Israel is an occupier – Top UN court

19 Jul, 2024 15:17 / Updated 5 months ago
West Jerusalem is carrying out a “de-facto annexation” of the West Bank, the International Court of Justice has ruled

Israel’s construction of settlements on Palestinian land violates the Geneva Convention and amounts to a policy of “de-facto annexation,” the International Court of Justice (ICJ) has declared. Israeli Prime Minister Benjamin Netanyahu has dismissed the “false ruling,” insisting that the West Bank is Jewish land.

The court’s 15 justices agreed on Friday that “the transfer by Israel of settlers to the West Bank and Jerusalem as well as Israel’s maintenance of their presence, is contrary to article 49 of the fourth Geneva Convention”.

Reading out the non-binding advisory opinion, ICJ President Nawaf Salam described Israel’s building of settlements in the West Bank as a “de-facto annexation” of the territory, and stated that the Jewish state should end its “unlawful” presence in occupied Palestinian territory as “rapidly as possible.”

The ICJ has been investigating Israel’s “policies and practices” toward the occupied Palestinian territories since early 2023, at the request of the UN General Assembly. At a series of hearings in February, the Palestinian Authority’s foreign minister, Riad Malki, accused Israel of apartheid and called on the court to declare the occupation of Palestinian land illegal. Israel did not send legal representatives to the hearings.

While Friday’s ruling will inform the UN’s stance on Israeli settlements, the ICJ lacks any means of enforcing the decision. 

“The Jewish people are not occupiers in their own land — not in our eternal capital Jerusalem, not in the land of our ancestors in Judea and Samaria,” Netanyahu said in a statement shortly after the verdict was read out. “No false decision in The Hague will distort this historical truth, just as the legality of Israeli settlement in all the territories of our homeland cannot be contested,” he added.

Netanyahu’s hardline coalition partners have called for an even harsher response. Speaking to reporters last week, Finance Minister Bezalel Smotrich said that Netanyahu should formally annex the entire West Bank and East Jerusalem if the court were to rule against Israel. Smotrich also promised to step up the construction of settlements to “thwart the establishment of a Palestinian state.

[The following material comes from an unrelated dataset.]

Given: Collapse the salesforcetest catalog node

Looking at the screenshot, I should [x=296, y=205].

Israel seized the West Bank, Gaza, and East Jerusalem during the 1967 Six-Day War. The West Bank is split into three areas, with less than a fifth of its territory under full control of the Palestinian Authority. Just over a fifth is under Israeli security control and Palestinian administrative control, while the remainder – comprising around 60% of the territory – is under full Israeli control.

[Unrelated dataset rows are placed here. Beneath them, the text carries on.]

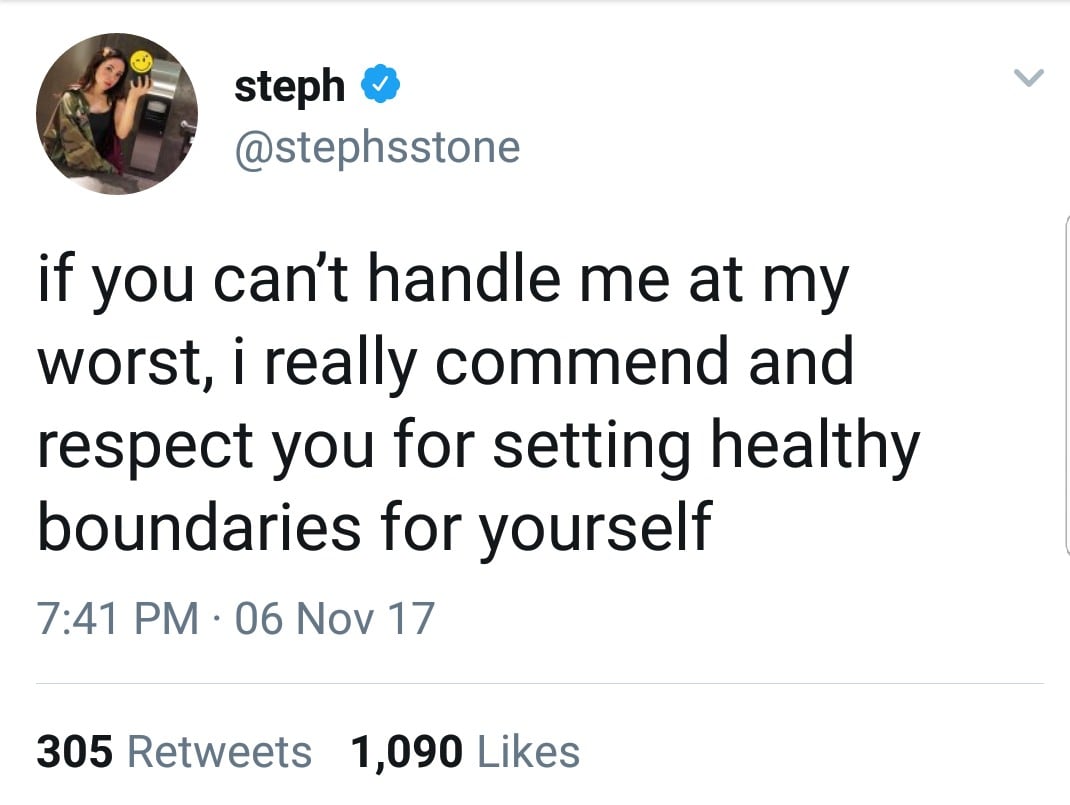1070x805 pixels.
Task: Click the blue verified badge
Action: tap(380, 85)
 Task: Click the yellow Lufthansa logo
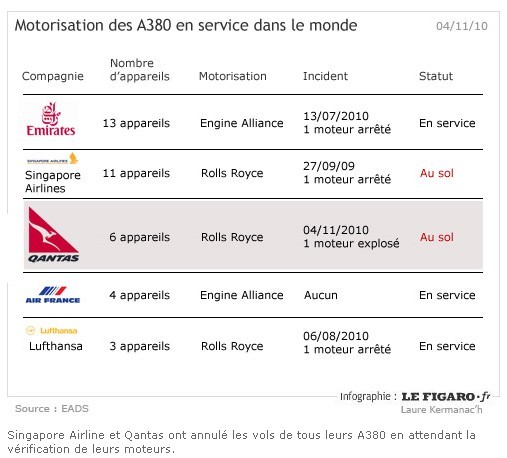coord(52,330)
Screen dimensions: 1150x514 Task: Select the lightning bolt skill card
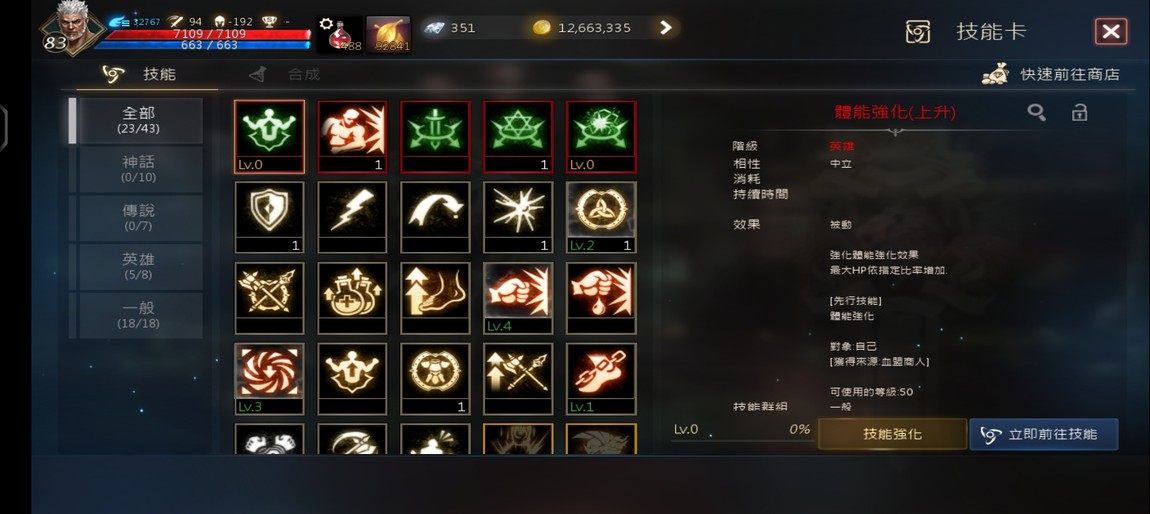pyautogui.click(x=352, y=217)
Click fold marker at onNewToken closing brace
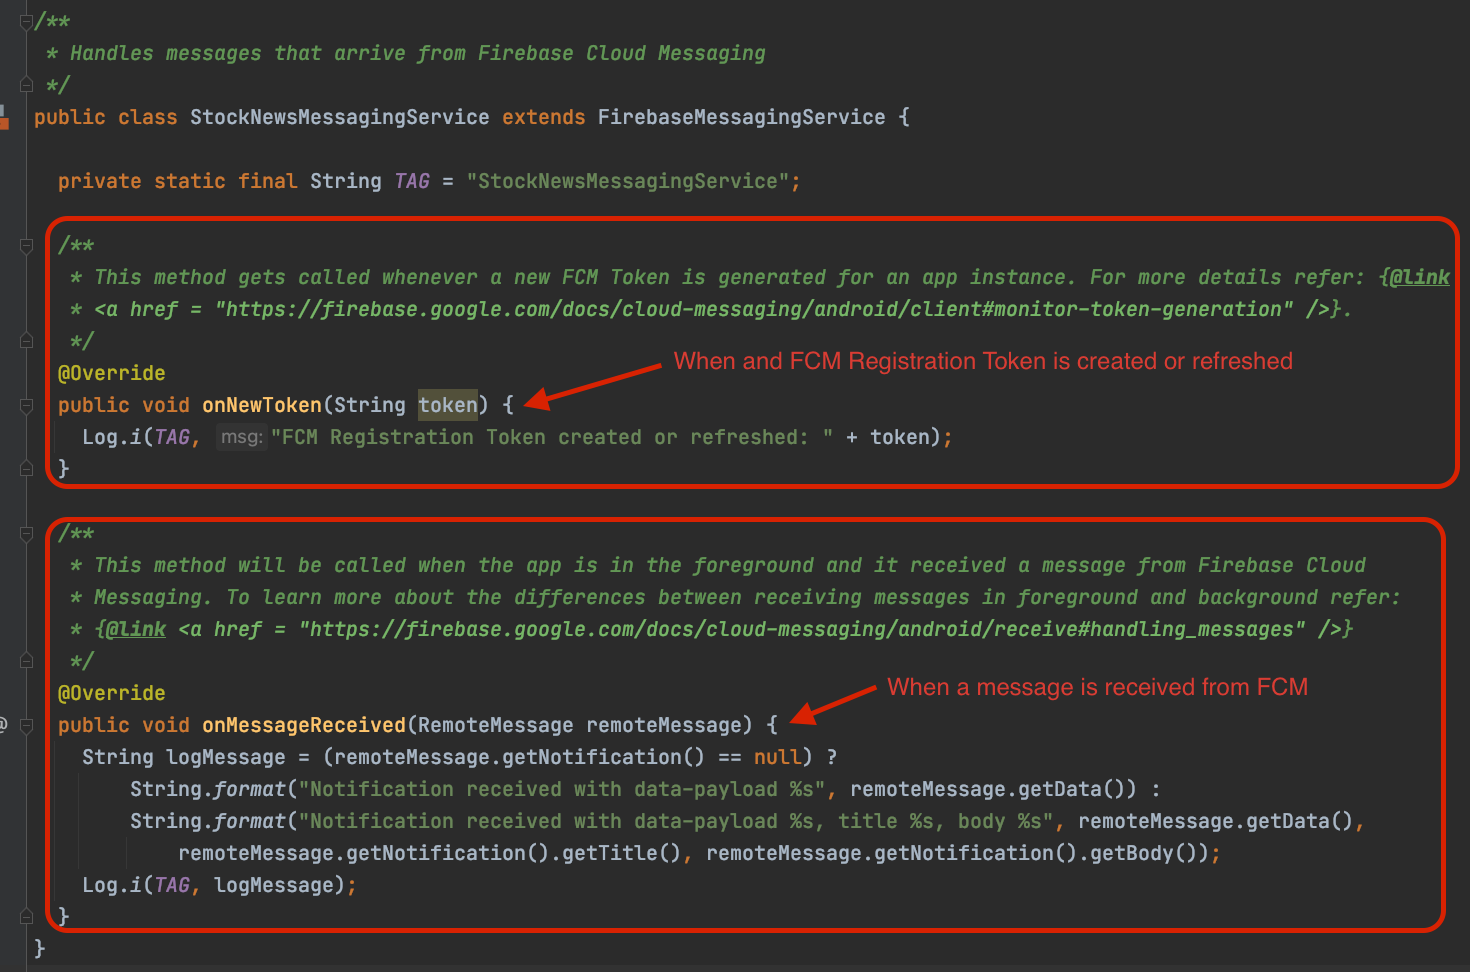This screenshot has height=972, width=1470. click(x=27, y=468)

It is in this latter area – designated ‘Area C’ under the 2000 Oslo Accords – where Israel has built most of its settlements. Under the agreements, Israel was never meant to maintain permanent control over this area. However, the Israeli government has signed off on the construction of nearly 150 settlements there since the early 2000s, and more than 450,000 settlers now live in the West Bank, according to data from Israeli anti-settlement activists.